Between Parody and Fact, US Democracy Comes Under Strain

Abdullah Ayasun
3 min readNov 6, 2020

Once the U.S. sent observing delegations to oversee a smooth electoral process in other countries. Now, it seems it requires the opposite (of sorts).

U.S. President Donald J. Trump delivers a State of Union address to the U.S. Congress.

A series of tweets documenting how African Union countries are worried about the prospect of post-electoral violence in the U.S. and the ongoing uncertainty over the vote count. As of today, the final result in swing states has yet to be clear while anxious sides wait in despair for the end of a protracted count that would seal the fate of the American democracy one way or the other. (Currently, Joe Biden has a lead in the Electoral College.)

The tweets belong to a parody account.
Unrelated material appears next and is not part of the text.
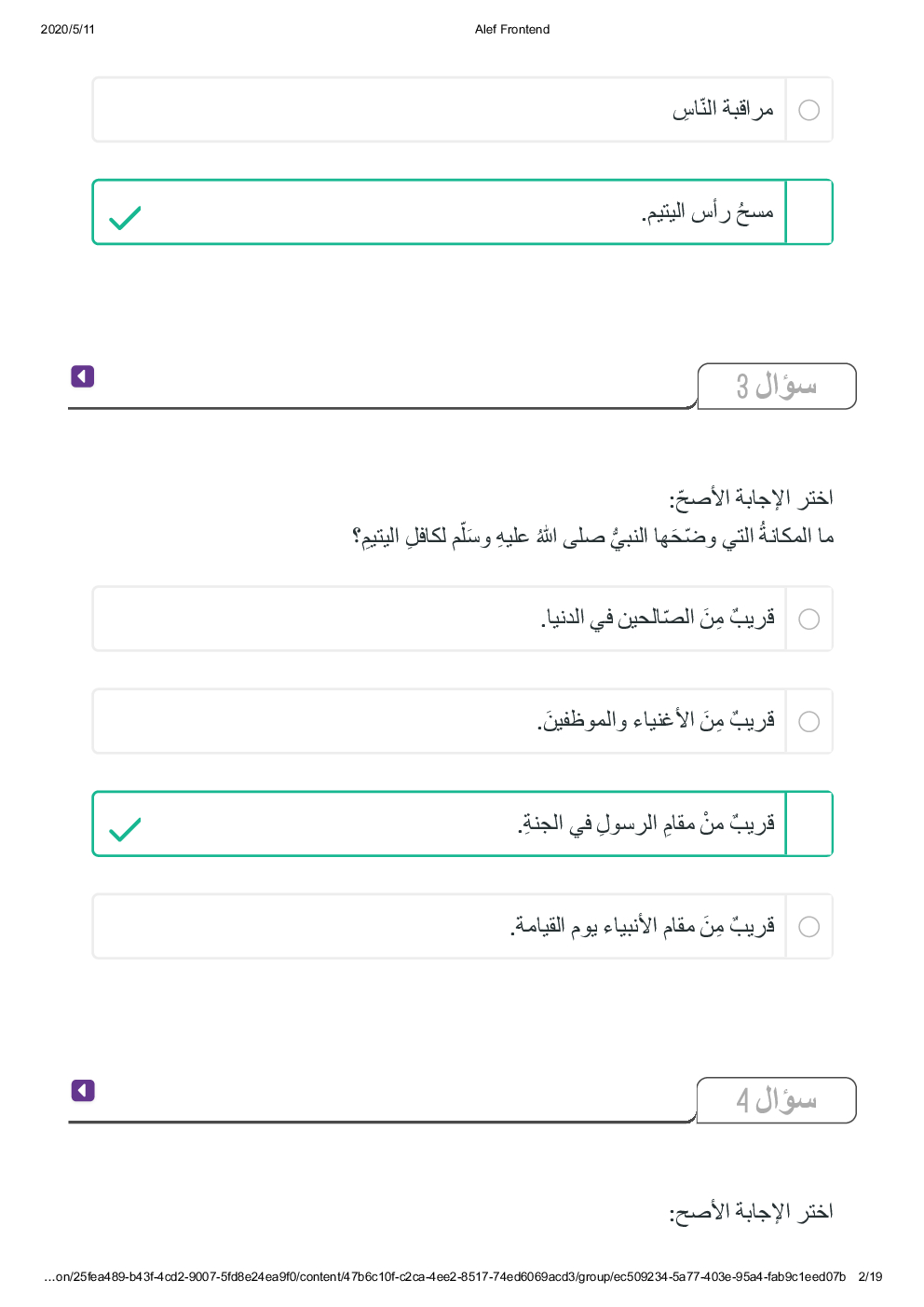Viewport: 924px width, 1307px height.
Task: Click the green checkmark beside قريبٌ منْ مقامِ الرسولِ
Action: click(x=125, y=828)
But it’s content cannot be more pertinent to what we are witnessing at the moment: The unraveling of the trust and faith in the working of the U.S. electoral institutions. The entire world hold its breath as the weary eyes in other countries are appalled by Trump’s early premature victory, his outright refusal to concede a defeat if the count of mail-in votes gives the leading edge to his Democratic rival, Joe Biden, and his vow to bring results to Supreme Court newly packed by a conservative majority, thanks to the incumbent president. The U.S. presidential election, many observe, would be a dull nonevent at any other time. But these are not the normal times after going through the four-year of Trump presidency that upended every established norm and convention of presidential propriety.

What strikes me most is the unabashed presence of militants, who are armed to the teeth, around polling stations. The video showing them harassing Kamala Harris was mind-blowing. As I tried to learn the thinking of my fellow countrymen from Turkey, I was quite startled by people’s mockery of the U.S. elections. “The world turned upside down,” one quipped, in a video call with me. “Now, the U.S. became a country like Turkey.”

That is the punch line. Resigned to the state of Turkish political affairs as something forever trapped in a non-democratic zone, people were used to viewing the U.S. as a source of model and inspiration. But not anymore. The U.S. descent into a semi-democratic country in a report released by Freedom House in 2017, the setbacks in the norms of governance, once unthinkable only several years ago, and many other hazards singlehandedly generated by Trump’s governing style now serve as a cautionary tale for other countries and for people around the world. Even the U.S., now many scholars concede, is not immune against an attempt for a power grab at the expense of the established institutions, norms, and laws. The U.S. political system and institutions might survive the Trump effect. But not without a bruising. They were heavily hammered, battered, and brutally tested by one single man.